Going Places: Students at 33 FCPS Schools Learn to Safely Bike in Physical Education Unit
“Squad Five! Come to the `Chair of Helmet Help’….Spice will provide for your helmet health!,” Poe Middle School physical education teacher Tim Spicer, also known as “TSpice,” says to his sixth-grade students undertaking a biking safety unit.
“Other way, turn it around… that’s right,” Spicer tells the roughly thirty students, all of whom are sporting hair nets underneath their school-issued bike helmets. “Remember when checking your helmets, the two finger rule: There should be two fingers from the eyebrow to the top of the helmet, and two fingers should fit under the helmet.”
Mark Spicer, Tim’s fellow Poe MS physical education teacher and younger brother by six years, known by the students as MSpice, says the duo have taught roughly fifteen students this year how to ride bikes on their own, walking them through the “entire process.”
All sixth-graders at Poe MS in Annandale participate in the bike safety program through their physical education class, with more experienced riders focusing on topics like hand signals for turns, safety rules and the meanings of various road signs.
“Inclusion is a big part of why we do this,” Mark Spicer says. “A lot of these kids have friends riding bikes, it is a very normal thing for kids this age to go out and ride around, go to the park, hang out with their friends. It is not a fun feeling when one kid can’t go and ride with them.”
The bikes are provided by Fairfax County Public Schools, funded by a Safe Routes to School grant. Thirty-three schools participate in the program, including both elementary schools – which typically have 30 bikes and 40 helmets on hand at a given time and middle schools, which usually receive 40 bikes and 50 helmets each.
Sally Smallwood, the Safe Routes to School program coordinator for FCPS, says she developed bike safety lessons for the program based on the League of American Cyclist safety training.
“Once they have mastered the safety skills they try them out in simulated road conditions where there is an intersection and bikers traveling around a loop,” Smallwood says. “Many of our students have lost the independence that comes with riding a bike through your neighborhood. Students are driven to so many places they don't know how to navigate from point A to point B.”
Smallwood estimates 10% to 20% of FCPS students in grades three to eight do not know how to ride a bike.
Jeremiah Halcomb-Clayborne, 12, is one of the Poe MS students that has learned to ride entirely from the Spicer brothers’ classes.
“At first I was scared that I would hurt myself going down hills, with the balancing you know,?” Jeremiah says. “But then I learned how to balance. All you have to do is keep still, keep the force in the middle of your body, if you put the force on one side you will tip that way.”
Matthew Melean, another Poe sixth-grader, says the course was a good refresher for him.
“I knew how to ride before COVID, but kinda forgot a little. I was nervous, it looks easy but there’s a lot to remember,” Matthew said. “My mom is really proud of me. My goal, from the beginning of this unit, was to ride around the track and I just did that.”
Angelica Williams, another sixth-grader in the class, says she was a “pretty good biker” before the program started.
“I had a bike of my own, I would go out, go down hills, very big hills,” Angelica says. Even so, Angelica says she has picked up some pointers from the program, including the importance of slowing down before making a turn, but not slowing too much, in order to avoid a fall.
Teaching the course is no small feat. Beyond taking thirty students of varying biking skill levels outside, the instructors set up a complicated road course, complete with stop signs, yield signs, bumpy objects to ride over and cones to zigzag around as riders practice their skills and the difference between a hand signal for a right turn and a left turn.
“A Yield Sign is a “Stop and see what’s up sign,” Tim Spicer reminds his students..
That’s one of several lessons even the more experienced riders like Matthew and Angelica say was helpful to them.
“In life, if you don’t have a car and you need to do something, with a bike you can go places, so it is important to know how to use it while being careful,” Angelica says.

DESCRIPTION OF THE TASK:
Decide whether each statement agrees with the article on the FCPS bike safety unit, answering yes or no and quoting the words from the article that settle it: (a) Middle schools in the program usually receive 40 bikes and 50 helmets each. (b) Mark Spicer is older than Tim Spicer. (c) A Safe Routes to School grant pays for the bikes.

DATASET:
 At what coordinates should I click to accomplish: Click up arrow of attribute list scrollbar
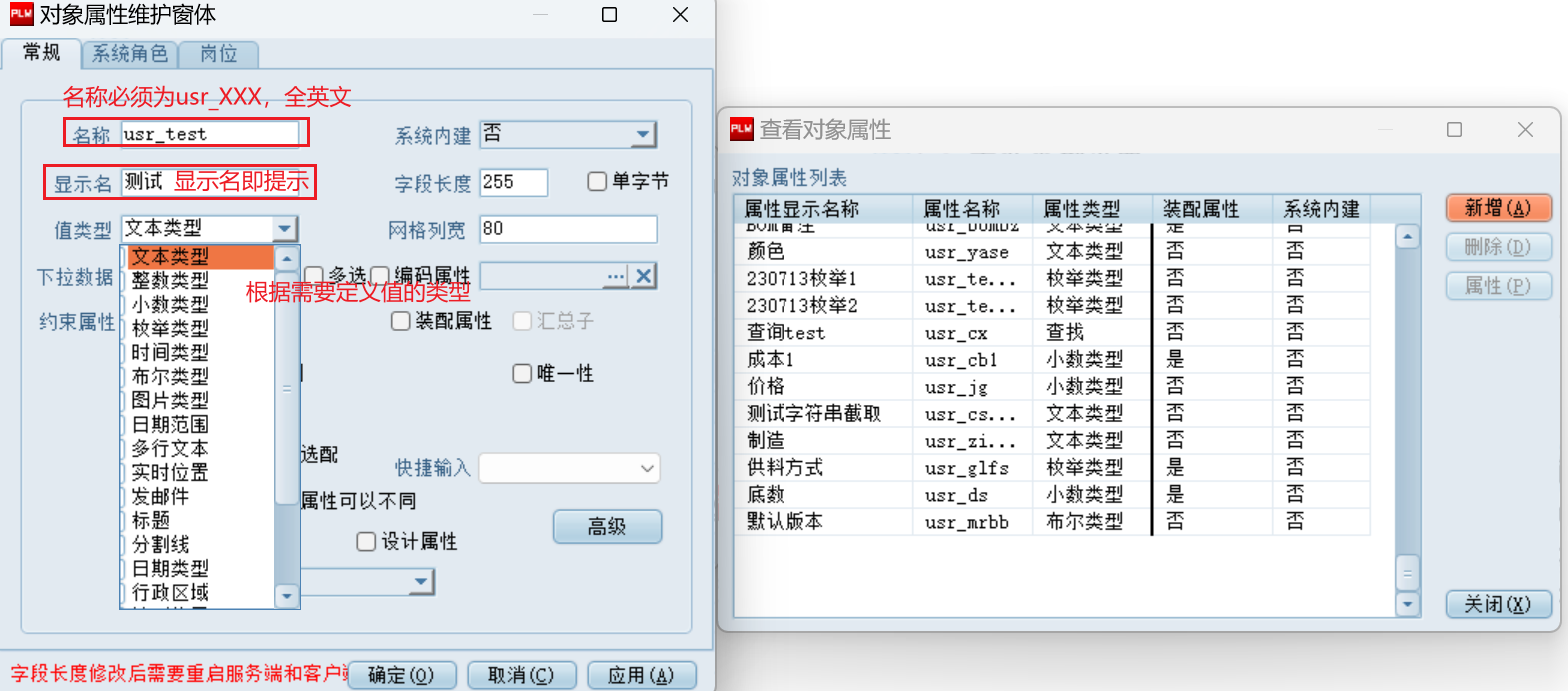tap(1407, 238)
==
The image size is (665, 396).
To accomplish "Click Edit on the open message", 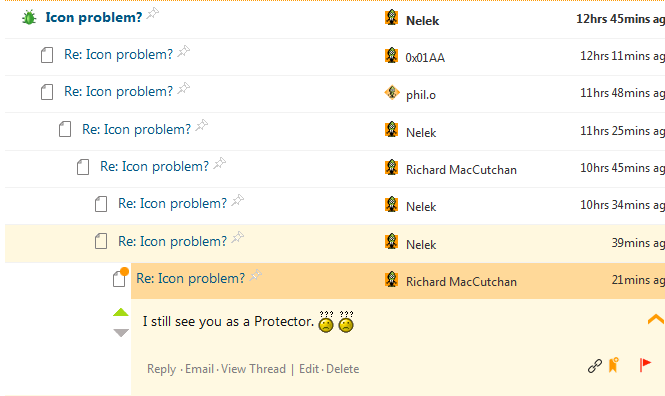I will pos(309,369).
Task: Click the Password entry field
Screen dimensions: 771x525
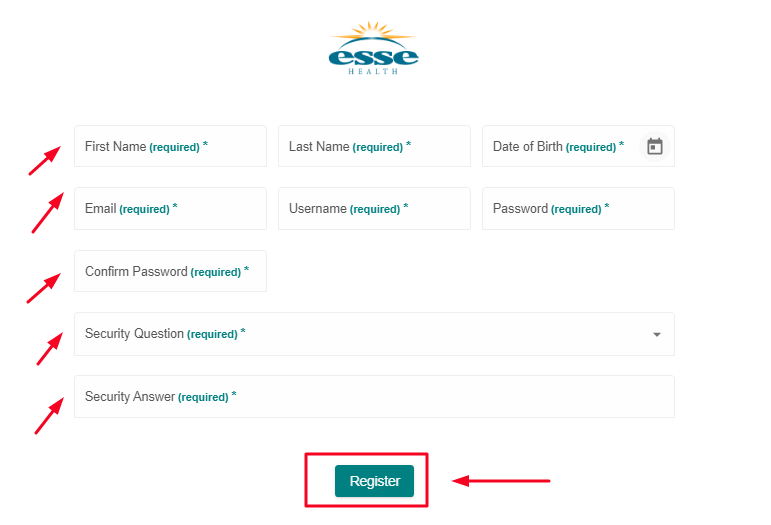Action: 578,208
...
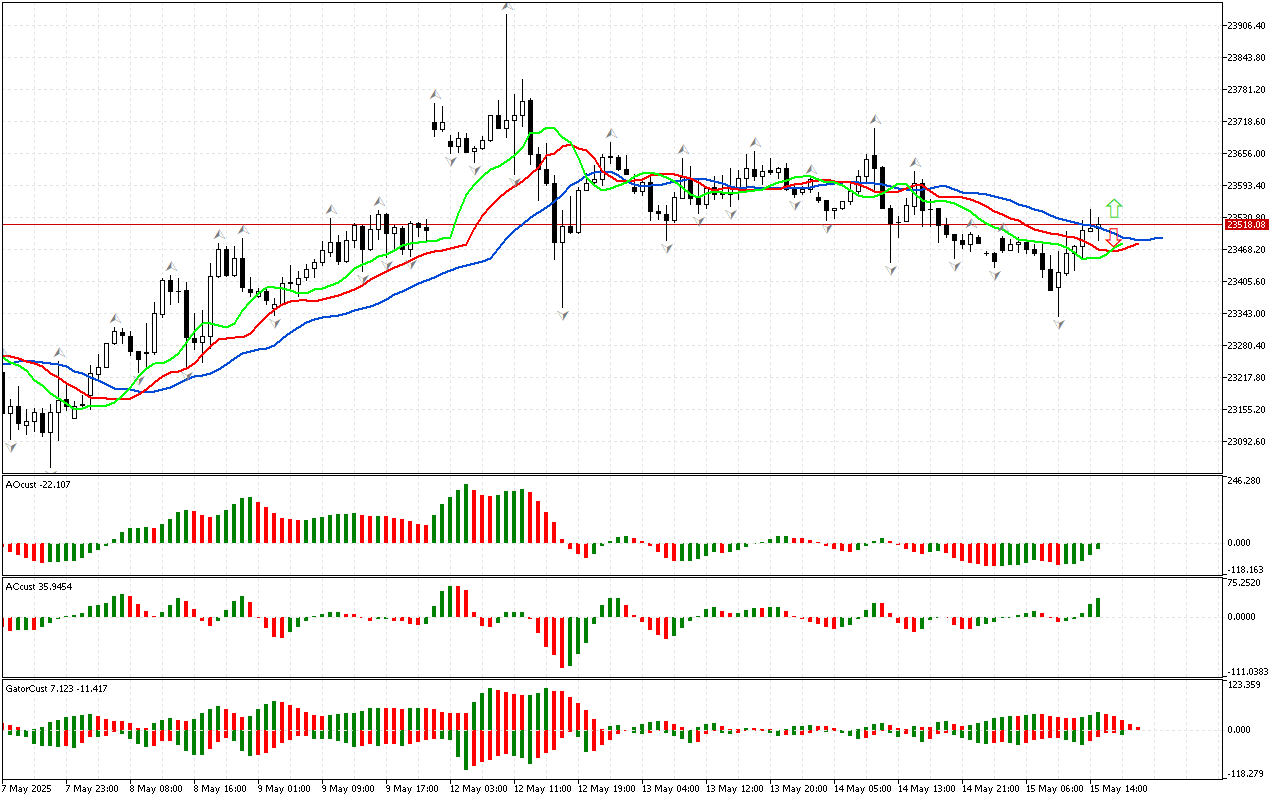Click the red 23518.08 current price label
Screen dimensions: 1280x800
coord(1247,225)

REPLY:
(a) Yes: "middle schools, which usually receive 40 bikes and 50 helmets each."
(b) No: "Tim’s fellow Poe MS physical education teacher and younger brother by six years"
(c) Yes: "funded by a Safe Routes to School grant."